WORK TO BE COMPLETED |
Scan the records below for the string "agent" and return every line where it appears.

___ DATA SUPPLIED

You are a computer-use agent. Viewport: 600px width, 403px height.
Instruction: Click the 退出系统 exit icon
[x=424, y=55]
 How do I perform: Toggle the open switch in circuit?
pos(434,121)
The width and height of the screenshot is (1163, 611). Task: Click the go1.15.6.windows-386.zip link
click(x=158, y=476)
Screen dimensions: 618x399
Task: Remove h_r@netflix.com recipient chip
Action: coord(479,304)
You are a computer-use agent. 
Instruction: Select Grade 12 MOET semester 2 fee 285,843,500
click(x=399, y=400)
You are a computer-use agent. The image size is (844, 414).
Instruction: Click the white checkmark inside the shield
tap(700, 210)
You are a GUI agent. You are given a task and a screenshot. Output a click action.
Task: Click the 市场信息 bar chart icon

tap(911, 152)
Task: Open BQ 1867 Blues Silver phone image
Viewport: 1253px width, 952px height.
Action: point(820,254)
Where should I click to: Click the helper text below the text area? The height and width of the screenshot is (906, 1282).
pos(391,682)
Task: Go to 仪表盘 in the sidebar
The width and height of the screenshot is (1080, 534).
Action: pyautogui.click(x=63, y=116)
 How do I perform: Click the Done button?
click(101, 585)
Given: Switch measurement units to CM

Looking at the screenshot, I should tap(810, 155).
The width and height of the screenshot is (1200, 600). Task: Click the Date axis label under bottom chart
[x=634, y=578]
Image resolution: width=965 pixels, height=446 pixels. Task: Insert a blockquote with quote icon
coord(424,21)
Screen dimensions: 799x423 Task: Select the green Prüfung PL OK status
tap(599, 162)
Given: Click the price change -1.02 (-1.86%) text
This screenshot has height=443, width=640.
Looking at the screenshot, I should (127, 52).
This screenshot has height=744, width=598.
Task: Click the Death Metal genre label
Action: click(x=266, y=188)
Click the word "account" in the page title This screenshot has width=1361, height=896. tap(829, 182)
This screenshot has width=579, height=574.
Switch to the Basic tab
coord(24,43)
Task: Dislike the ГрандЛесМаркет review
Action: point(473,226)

______

SOLUTION TO THIS TASK |
You are a computer-use agent. Viewport: 600px width, 403px height.
You are a computer-use agent. 
You are a computer-use agent. The image size is (844, 414).
You are a GUI agent. You are given a task and a screenshot. Output a click action.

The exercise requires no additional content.